レコーディングに参加したのは、2005年からスティーヴンのソロ活動における片腕的存在のエリック・フェレンションズ(G)、初期RATTやROUGH CUTTのメンバーだったマット・ソーン(B)、元BRIDES OF DESTRUCTIONのメンバーでスティーヴンのソロバンドにも在籍経験を持つスコット・クーガン(Dr)という気心知れたメンバー。プロデュース自体もスティーヴン、マット、エリックの3名で手がけ、ミックスをマットが担当。ソングライティングはスティーヴンとエリックの2人で進められたとのことです。
基本的には前作までと同じく、RATTで展開される世界観をそのままソロに持ち込んだ、ミディアムテンポ中心のハードロック=ラットン・ロールが繰り広げられています。オープニングの「U Only Live Twice」は正直RATTでそのままやってもカッコよかったんじゃないか、ソロには勿体ないんじゃないかと思うくらいの1曲。掴みは完璧です。
が、そこから数曲はちょっとインパクトが弱いかなという印象。特に2曲目の「Sky Falling」はスティーヴンの悪い面……淡白で一本調子なところが前面に出てしまい、まったく印象に残らないという。5曲目「Double Shot」までアップテンポの楽曲がないというのも、アルバム全体のテンポの悪さにつながっているようにも思えました。
あと、曲の頭に思わせぶりなSEを付けるのも、アルバムのテンポに悪影響を及ぼしているような。これ、そのまま曲間縮めて構成していたら、もっとカッコよかったのになと思うのは、僕だけでしょうか。

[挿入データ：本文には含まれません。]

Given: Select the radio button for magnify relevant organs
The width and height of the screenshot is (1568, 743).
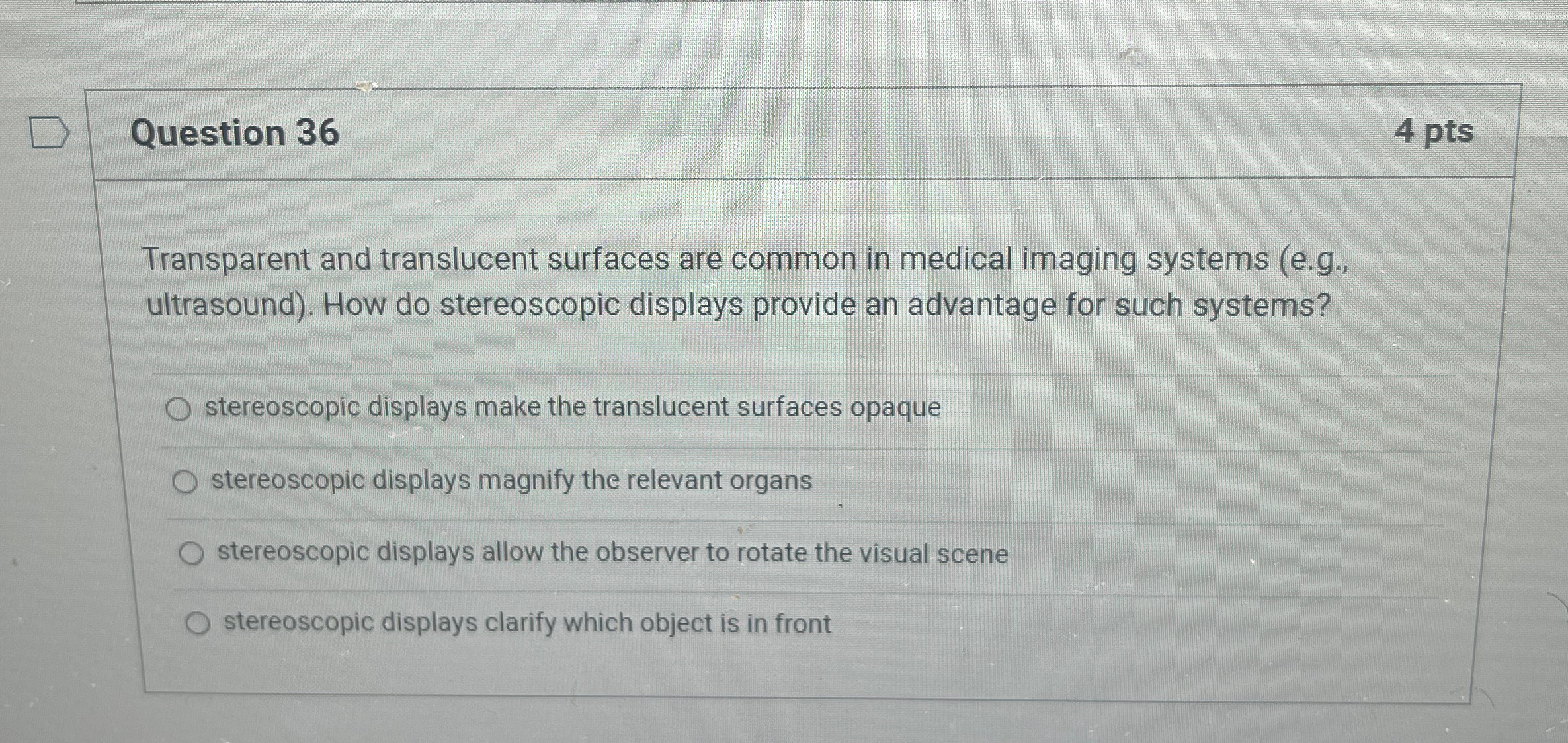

「Not Killin' Me」や「I'm A Ratt」みたいに良曲もあるのですが、全体的にミドルテンポで似通った曲が多い。前作のほうがもうちょっとインパクトが強かった記憶があるんだけどなあ。ここまで薄い内容のアルバムを矢継ぎ早に作るのならば、もっと1曲1曲に手間暇かけたり練り込んだりしてほしかったかな。これはもうスティーヴン云々より、その周りにいるスタッフが悪いんじゃないかという気がしてきた。誰かが「No!」って言わないと、この先どんどんインパクトの薄いアルバムが増産されていくんじゃないか……そんな予感がします。
RATTのほうもウォーレン・デ・マルティーニ(G)抜きで再始動したようですが、こちらはフォアン・クルーシェがいるぶんまだマシなのかな……なんにせよ、新しいソロアルバムよりも本家の新作を先に期待したいところです。